Not mentioned on the Google Culture page: filing cabinets everywhere. Filing cabinets. I could not have been more surprised by the sound of a typewriter.

"Coolest stop on the tour - A three-dimensional rotating image of the world on permanent display on a large flat panel monitor... "
True-up, this is pretty cool. It now lives in the lobby, with a wall-sized white-board on which Star Fleet is mapping their plan for world domination. That is not my term; it is theirs.


Also cool was the serendipitous presence of founder Larry Page, all Rocket Man cool with visiting dignitaries, in the front lobby. He has been Queer-Eye improved, and of course is also now is luurrrv.

Do you ever suspect that the naming of computer/internet moguls "Gates" and "Page" is just too Dickensian? Are their names really Applebaum and Stickle? Those pictures behind Larry are taken of everyone in the world while they surf. You are row 14, position 6.

All that was missing was the clinic -- though employees can get their DNA mapped at a discount, so you can at least find out what could go wrong with you.

I thought the chapel was missing; then I realized I was standing in it.

You really could live on the grounds, and pocket all your earnings.

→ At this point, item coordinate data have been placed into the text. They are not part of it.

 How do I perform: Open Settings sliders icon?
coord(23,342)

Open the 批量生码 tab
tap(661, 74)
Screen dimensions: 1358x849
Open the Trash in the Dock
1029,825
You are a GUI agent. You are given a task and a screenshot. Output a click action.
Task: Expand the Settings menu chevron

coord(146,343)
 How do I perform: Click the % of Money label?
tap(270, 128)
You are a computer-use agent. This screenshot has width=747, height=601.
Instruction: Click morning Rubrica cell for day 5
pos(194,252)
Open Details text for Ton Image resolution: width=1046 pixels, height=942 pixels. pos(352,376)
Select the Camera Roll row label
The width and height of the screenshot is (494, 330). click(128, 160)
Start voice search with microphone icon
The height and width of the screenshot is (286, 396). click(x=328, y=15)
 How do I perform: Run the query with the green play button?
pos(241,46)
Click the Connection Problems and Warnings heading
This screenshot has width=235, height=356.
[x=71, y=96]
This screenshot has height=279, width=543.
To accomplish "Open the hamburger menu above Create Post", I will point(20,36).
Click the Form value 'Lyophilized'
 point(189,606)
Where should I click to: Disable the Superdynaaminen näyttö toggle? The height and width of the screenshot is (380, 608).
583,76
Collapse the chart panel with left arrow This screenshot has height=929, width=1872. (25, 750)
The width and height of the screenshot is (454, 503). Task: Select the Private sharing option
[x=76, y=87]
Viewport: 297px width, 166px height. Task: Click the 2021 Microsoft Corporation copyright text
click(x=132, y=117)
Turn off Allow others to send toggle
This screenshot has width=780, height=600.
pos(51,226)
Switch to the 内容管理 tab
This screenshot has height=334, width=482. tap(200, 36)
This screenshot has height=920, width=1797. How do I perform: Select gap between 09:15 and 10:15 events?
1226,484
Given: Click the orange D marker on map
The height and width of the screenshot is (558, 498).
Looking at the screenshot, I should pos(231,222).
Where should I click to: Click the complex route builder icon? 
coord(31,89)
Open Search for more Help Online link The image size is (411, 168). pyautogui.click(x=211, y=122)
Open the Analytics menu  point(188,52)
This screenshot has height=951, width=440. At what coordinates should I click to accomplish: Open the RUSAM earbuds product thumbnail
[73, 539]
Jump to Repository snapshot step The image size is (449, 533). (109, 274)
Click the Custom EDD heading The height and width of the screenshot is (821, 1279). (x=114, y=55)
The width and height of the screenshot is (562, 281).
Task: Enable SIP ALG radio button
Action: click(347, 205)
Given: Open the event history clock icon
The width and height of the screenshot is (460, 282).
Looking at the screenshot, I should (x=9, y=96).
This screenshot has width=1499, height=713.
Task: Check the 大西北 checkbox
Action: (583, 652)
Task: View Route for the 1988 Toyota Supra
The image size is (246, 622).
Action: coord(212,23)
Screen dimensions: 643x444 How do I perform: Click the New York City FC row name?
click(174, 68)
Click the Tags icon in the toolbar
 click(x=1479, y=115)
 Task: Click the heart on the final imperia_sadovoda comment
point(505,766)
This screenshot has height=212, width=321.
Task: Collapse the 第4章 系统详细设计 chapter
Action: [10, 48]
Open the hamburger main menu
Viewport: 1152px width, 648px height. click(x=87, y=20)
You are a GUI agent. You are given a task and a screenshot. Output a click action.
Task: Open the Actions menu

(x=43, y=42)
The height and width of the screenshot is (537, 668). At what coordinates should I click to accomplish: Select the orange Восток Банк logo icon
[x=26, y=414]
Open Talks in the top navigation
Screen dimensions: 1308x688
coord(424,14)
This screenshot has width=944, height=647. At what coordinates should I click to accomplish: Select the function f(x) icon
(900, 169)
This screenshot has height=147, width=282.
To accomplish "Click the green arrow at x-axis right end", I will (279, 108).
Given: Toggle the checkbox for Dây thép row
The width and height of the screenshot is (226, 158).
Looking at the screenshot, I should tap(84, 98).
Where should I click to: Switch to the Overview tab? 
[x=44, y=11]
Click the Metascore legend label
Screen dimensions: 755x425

The millhousing is already planned, and in the country's most expensive real estate market, it is not such an outrageous idea for the company to put you up in biking distance of the cashews and the laundry room.

We have not come so far, it seems, from the pre-Sherman Act days when the Company owned the town, and the store, and you with it. Companies became family traditions, like IBM, Tupperware, the Army.... close-up of blue-eyed mailroom boy, slow dissolve to cigar-smoking baron with the mailboy's same liquid blue eyes, now under bristly gray eyebrows and a furrowed forehead...

When I was an eager New-Pro (not the window, but what we openly called the new professional in that line of work) I immersed myself in the company/industry culture, deep-end first. The company did not spend Google-type dollars on us, but we certainly had all our needs provided. We lived on event banquets and buffets, wore insignia sweatshirts, drank what was left of the keg, slept in our offices (not high-density. The only luxury of those last-century workplaces), got our shots at Health Services, our learning at the grad school, booked our own entertainment, worked/played/lived/(often)coupled with each other. And we had never been happier. Until we began to turn 30.

My tour guide described the Googleplex as an incubator, and I understand that metaphor. I have been that egg. or preemie. Whichever. After 10 years of it, I realized I had created no life for myself outside of that incubator. Neither had anyone I knew. We had to form a support group to learn how to get out of it. ("Incubated at Google"). I think what unsettled me about the tour was picturing myself today, working in an environment where every need was provided for, so I would never have to leave.

Sometimes my walk to CVS for a Dove bar is the only break I get all day. I suppose I could take my bike.

2 comments:

  1. Incubator--yeah, I was also that egg. Perhaps we are twins.

    The description you provide feels very ... I want to say "sci fi", except that it is much too real for that.

    ReplyDelete
  2. How many hip-looking (or geeky) young people do you think just hang out and pretend to work there for the free food and laundry?